By the end of the seventeenth century the Muslim “savage” and the Indian “savage” became completely superimposable in English thought and ideology. But it was only in the eighteenth century that this superimposition was transferred into the colonial discourse; in that century a colonial discourse against Islam in the full sense of the term evolved. After over two centuries of conquering, dominating, and enslaving Americans and sub-Saharan Africans, Britons found that their discourse of empire had become fully articulated and fully transferable anywhere in the world. They had begun to conceive of a new imperial world order to be ruled by Britannia. And in this new order the Mediterranean was ready for Britannic domination.

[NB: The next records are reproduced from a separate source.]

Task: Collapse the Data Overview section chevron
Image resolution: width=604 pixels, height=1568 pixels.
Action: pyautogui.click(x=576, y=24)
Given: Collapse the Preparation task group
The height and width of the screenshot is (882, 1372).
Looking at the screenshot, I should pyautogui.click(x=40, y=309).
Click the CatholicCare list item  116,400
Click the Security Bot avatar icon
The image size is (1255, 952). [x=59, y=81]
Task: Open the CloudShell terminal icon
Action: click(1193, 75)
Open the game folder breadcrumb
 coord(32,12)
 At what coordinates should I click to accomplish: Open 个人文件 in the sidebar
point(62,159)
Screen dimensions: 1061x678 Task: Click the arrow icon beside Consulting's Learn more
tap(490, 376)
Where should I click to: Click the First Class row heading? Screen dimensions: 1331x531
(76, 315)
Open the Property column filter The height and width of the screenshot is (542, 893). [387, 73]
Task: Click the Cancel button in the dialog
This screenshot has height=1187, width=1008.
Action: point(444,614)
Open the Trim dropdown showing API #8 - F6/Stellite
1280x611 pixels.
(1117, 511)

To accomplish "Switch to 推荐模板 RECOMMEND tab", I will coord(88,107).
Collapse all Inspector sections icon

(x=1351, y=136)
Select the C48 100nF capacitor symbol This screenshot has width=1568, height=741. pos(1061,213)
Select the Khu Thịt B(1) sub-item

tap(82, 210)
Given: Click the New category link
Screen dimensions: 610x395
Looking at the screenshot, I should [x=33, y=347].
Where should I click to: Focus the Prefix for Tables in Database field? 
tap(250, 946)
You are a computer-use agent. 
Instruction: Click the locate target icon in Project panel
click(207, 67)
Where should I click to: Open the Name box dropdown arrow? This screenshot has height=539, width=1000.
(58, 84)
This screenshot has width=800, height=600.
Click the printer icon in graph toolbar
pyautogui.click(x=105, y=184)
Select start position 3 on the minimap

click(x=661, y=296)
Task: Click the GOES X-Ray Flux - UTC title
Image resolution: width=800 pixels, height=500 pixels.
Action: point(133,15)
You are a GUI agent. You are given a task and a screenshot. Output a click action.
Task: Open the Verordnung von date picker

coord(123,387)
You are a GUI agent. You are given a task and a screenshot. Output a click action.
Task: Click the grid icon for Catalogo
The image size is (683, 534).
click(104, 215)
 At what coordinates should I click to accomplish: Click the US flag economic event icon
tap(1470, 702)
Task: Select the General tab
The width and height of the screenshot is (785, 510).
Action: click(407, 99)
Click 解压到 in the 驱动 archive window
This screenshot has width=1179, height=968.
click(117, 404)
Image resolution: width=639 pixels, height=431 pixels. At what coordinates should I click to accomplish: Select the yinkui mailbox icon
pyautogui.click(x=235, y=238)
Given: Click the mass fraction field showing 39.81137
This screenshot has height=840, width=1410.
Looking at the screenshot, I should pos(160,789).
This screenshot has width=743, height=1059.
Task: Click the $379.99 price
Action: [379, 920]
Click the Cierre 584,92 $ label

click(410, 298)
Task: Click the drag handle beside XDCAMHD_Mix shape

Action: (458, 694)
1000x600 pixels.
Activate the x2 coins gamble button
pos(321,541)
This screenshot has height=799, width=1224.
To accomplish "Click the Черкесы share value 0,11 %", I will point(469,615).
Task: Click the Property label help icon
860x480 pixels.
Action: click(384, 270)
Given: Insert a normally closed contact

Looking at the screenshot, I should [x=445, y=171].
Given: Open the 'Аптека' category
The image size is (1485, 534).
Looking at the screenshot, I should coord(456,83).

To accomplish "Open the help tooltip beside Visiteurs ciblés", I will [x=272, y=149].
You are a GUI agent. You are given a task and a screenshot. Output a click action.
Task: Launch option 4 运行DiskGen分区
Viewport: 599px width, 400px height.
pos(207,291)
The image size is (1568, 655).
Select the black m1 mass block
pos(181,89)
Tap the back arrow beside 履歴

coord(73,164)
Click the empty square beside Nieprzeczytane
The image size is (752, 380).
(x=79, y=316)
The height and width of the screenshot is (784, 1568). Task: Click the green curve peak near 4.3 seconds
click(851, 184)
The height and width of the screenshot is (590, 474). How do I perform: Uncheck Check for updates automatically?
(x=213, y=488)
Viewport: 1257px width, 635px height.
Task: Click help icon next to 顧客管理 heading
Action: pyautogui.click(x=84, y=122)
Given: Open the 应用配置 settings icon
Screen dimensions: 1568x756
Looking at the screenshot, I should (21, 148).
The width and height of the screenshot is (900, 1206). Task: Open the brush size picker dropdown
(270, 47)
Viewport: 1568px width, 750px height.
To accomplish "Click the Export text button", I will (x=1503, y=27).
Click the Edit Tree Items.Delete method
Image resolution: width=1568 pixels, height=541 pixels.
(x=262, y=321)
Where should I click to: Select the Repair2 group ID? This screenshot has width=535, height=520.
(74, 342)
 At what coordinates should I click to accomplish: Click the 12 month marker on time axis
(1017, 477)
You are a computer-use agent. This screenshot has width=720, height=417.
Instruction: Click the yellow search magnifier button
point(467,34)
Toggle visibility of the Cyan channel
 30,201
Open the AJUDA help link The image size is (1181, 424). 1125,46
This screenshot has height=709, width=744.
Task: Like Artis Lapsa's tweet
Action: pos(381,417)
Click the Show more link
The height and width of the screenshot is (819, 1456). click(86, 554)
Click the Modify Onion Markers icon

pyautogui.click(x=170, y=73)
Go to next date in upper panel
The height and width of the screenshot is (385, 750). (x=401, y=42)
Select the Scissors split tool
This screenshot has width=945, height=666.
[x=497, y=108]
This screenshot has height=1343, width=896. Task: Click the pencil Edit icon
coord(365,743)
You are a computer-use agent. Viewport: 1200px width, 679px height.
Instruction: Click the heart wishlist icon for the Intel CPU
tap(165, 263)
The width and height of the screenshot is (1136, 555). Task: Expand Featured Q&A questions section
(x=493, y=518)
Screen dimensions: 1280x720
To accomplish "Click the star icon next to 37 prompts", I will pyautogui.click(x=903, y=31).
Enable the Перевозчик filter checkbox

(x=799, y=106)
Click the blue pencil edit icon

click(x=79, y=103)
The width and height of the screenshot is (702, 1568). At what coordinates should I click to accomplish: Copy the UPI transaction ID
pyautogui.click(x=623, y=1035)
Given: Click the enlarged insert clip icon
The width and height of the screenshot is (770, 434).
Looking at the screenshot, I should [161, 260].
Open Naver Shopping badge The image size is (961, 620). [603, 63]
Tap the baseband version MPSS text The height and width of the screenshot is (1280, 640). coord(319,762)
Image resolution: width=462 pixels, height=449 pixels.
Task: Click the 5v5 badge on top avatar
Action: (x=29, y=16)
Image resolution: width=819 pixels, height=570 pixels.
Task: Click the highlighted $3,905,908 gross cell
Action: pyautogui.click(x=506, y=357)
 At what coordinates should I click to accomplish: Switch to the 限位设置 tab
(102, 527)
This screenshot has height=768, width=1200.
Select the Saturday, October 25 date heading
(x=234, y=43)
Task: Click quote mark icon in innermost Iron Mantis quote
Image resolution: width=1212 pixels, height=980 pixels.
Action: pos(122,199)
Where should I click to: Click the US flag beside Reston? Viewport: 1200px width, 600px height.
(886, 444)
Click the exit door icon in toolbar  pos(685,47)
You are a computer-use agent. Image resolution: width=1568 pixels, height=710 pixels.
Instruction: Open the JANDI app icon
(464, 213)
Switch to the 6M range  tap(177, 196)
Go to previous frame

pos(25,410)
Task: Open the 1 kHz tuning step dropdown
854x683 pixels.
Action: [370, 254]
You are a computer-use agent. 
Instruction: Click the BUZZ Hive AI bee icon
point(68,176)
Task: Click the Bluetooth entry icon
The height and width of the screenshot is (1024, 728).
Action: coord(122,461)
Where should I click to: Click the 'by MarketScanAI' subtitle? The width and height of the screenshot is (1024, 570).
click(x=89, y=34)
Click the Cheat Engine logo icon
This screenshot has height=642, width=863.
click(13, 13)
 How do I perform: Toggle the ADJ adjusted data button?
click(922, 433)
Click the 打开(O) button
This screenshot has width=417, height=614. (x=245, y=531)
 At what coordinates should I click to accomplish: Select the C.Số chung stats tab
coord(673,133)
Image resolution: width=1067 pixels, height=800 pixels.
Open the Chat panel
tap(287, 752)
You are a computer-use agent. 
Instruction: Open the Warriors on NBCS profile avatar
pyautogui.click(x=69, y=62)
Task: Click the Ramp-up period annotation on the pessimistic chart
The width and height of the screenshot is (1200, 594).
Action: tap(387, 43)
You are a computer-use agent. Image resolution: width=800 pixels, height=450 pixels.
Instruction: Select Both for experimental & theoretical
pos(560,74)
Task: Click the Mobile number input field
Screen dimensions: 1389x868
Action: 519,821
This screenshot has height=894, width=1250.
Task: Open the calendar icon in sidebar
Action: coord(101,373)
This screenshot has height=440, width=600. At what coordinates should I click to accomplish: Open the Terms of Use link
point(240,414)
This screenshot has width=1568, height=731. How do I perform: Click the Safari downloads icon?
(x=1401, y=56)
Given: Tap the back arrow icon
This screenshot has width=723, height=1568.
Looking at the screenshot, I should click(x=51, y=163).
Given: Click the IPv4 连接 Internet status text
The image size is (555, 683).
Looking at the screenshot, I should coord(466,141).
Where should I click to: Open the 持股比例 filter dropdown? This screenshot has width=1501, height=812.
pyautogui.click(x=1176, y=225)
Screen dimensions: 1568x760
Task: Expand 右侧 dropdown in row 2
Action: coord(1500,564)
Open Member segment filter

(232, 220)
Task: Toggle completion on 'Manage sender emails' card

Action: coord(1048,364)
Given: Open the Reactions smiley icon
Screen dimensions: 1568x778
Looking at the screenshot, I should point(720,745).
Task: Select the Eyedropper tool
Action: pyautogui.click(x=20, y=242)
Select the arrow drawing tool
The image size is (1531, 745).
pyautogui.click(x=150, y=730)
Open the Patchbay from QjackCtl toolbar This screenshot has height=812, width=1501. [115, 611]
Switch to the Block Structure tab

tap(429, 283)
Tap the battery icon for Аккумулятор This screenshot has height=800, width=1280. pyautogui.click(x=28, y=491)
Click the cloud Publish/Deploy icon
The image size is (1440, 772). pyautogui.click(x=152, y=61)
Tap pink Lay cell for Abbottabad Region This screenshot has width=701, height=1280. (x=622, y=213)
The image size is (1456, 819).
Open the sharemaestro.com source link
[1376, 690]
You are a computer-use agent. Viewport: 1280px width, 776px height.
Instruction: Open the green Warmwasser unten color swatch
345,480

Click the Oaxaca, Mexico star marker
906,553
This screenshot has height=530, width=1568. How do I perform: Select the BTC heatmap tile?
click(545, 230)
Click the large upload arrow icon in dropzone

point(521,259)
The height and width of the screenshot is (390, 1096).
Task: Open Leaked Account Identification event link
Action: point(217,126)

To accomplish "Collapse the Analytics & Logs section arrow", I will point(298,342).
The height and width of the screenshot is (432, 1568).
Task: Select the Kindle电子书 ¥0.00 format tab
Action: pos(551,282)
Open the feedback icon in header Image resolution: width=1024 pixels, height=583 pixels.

This transferability of discourses can be traced in the works of Daniel Defoe. In 1728, about a hundred years after the beginning of the Great Migration to America, Defoe reflected on the history of English commerce and the prospects for its future. He was deeply satisfied by the extent of British trade when he viewed the vast territories that were colonized by his compatriots or serviced by their merchant ships. Defoe, however, was aware of competition, and hoped that England would expand its markets by integrating the natives of many parts of the world into the commercial cycle. For, he noted, while the Portuguese and the Spaniards had made the native populations of South America and Africa “subservient to Trade as well as to Government,” England had failed to do so in her American colonies, and had not integrated the native populations into the commercial and political infrastructure. Rather, Britons had developed an ideology of excluding natives and relying completely on themselves both as producers and consumers. They had failed to create markets among the native populations, although the natives offered an “Ocean of Commerce” that would reward both exploration and exploitation.3

Aside from this failure the only thorn in Defoe’s English side was that of the “Turks or Moors of Tunis, Tripoli, Algier, and Sallee.” These Muslims were delaying and sometimes threatening the fulfillment of Defoe’s imperial dreams of trade by attacking British ships in the Mediterranean and the Atlantic. And for Defoe there could be no evil greater than a people who were not eager to pursue trade. For him the world was divided between nations who traded and nations who did not—the two “cities” of modern capitalism. As he reflected on the North African states that did not trade he recalled Carthage, which had been a great trading city, and lamented that it had been overrun by the non-trading Vandals, and then “some Ages after them the Saracens, Arabians, and Mahomitans, came in over the Heads of the Vandals.”4 The Muslims in North Africa inherited the legacy not of commercially enterprising Carthage, but of the pillaging Vandals. And that, to Defoe, was an unforgivable flaw in their character: “These Mahometans, as I have said of the Turks, have very little Inclination to Trade, they have no Gust to it, no Taste of it, or of the Advantages of it; but dwelling on the Sea-coast, and being a rapacious, cruel, violent, and tyrannical People, void of all Industry or Application, neglecting all Culture and Improvement, it made them Thieves and Robbers, as naturally as Idleness makes Beggars: They disdain’d all Industry and Labour.”5 For Defoe, the Muslims were indolent non-traders, and the only way to confront them was for France, England, Spain, and Holland to unite their forces and “fall upon them [North African Moors] in separate Bodies, and in several Places at the same Time.”6 Just as a century before, the apologists for the colonization of America had advocated a “falling upon” the Indians, Defoe advocated attacking the North Africans for the same commercial and imperialist reasons.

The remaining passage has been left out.